Introducing Record Types in Python

marcosstefani · September 22, 2023, 1:41pm

Dear Python Community,

I would like to propose the introduction of a new record type in Python, which would serve as an extension of the existing class. This proposal aims to simplify and enhance the way we define and work with data structures, providing a more concise and Pythonic syntax.

Proposal Overview: The proposed record type, let’s call it “Record,” would allow us to define data structures in a manner similar to classes but with several advantages:

1. Simplified Syntax: The definition of a record would be streamlined, allowing us to specify its fields directly within the class definition, eliminating the need for the @dataclass decorator. This would make our code cleaner and more readable.

pythonCopy code

record MyRecord:
    id: int
    name: str = "Unnamed"

The above code would be equivalent to the following class definition:

pythonCopy code

from typing import Optional

class MyRecord:
    def __init__(self, id: Optional[int], name: str = "Unnamed"):
        self.id = id
        self.name = name

2. Improved Representation: When we print an instance of a record, it would be displayed as a dictionary, making it more intuitive for developers. For example, instead of seeing “MyRecord(id=0),” we would see { 'id': 0, 'name': 'Unnamed' }. This enhanced readability is particularly beneficial when debugging and interacting with data.

3. Automatic __name__ Property: Records would automatically have a __name__ property that stores the name of the record, making it easier to identify the type of data structure being used.

Why Records? Introducing records into Python would enhance the language’s expressiveness and readability. It would empower developers to define data structures more concisely, allowing us to focus on our problem-solving tasks rather than boilerplate code. This proposal aligns with Python’s commitment to readability and simplicity.

Conclusion: I believe that introducing record types in Python is a natural evolution for the language. It would simplify our code, enhance data structure representation, and maintain Python’s commitment to clean and readable code.

I urge the Python community to consider this proposal and discuss the potential benefits and challenges. Let’s work together to make Python even more powerful and developer-friendly.

Thank you for your attention, and I look forward to your feedback and support.

Sincerely, Marcos Stefani Rosa

Rosuav · September 22, 2023, 1:45pm

Are you familiar with dataclasses? They offer several of the features you’re looking for, while still fundamentally being classes and thus backward compatible.

ajoino · September 22, 2023, 1:52pm

Much like Chris says, this is essentially just syntactic support for dataclasses. I don’t think that’s necessary, and I don’t think the decorator adds or removes readability.

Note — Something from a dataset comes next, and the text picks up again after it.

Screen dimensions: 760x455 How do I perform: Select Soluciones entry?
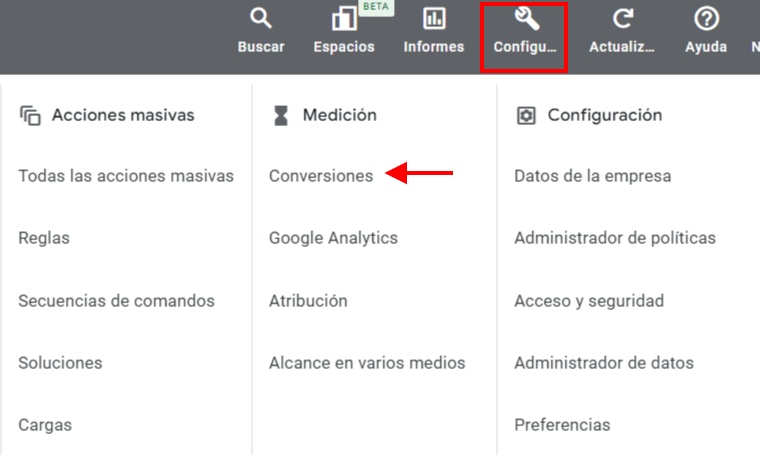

AA-Turner · September 22, 2023, 1:53pm

This also seems similar to Brett’s earlier proposal of a struct syntax, though I believe that his didn’t have defaults.

A

marcosstefani · September 22, 2023, 2:03pm

Yes, for me the dataclass works, but it is common for Python to have to adapt through a decorator, greatly delaying its evolution as a language.

hansgeunsmeyer · September 22, 2023, 2:07pm

It seems to me that the only ‘pro’ of your proposal (assuming for the sake of argument that that is a pro) is eliminating the need for that decorator. But that really doesn’t have any impact on readability imo.
There are huge costs however - both in terms of backwards compatibility, overall type consistency (since this will now have to work together with other classes etc) and maintenance - so, I predict this proposal will not get any traction.

JamesParrott · September 22, 2023, 2:09pm

Why is the type Optional[int] when there’s no default? Shouldn’t it only be Optional if the default is None? If there’s no default, it should be a required parameter. If “id” is a special attr, that field name is already used by ORMs like Django’s.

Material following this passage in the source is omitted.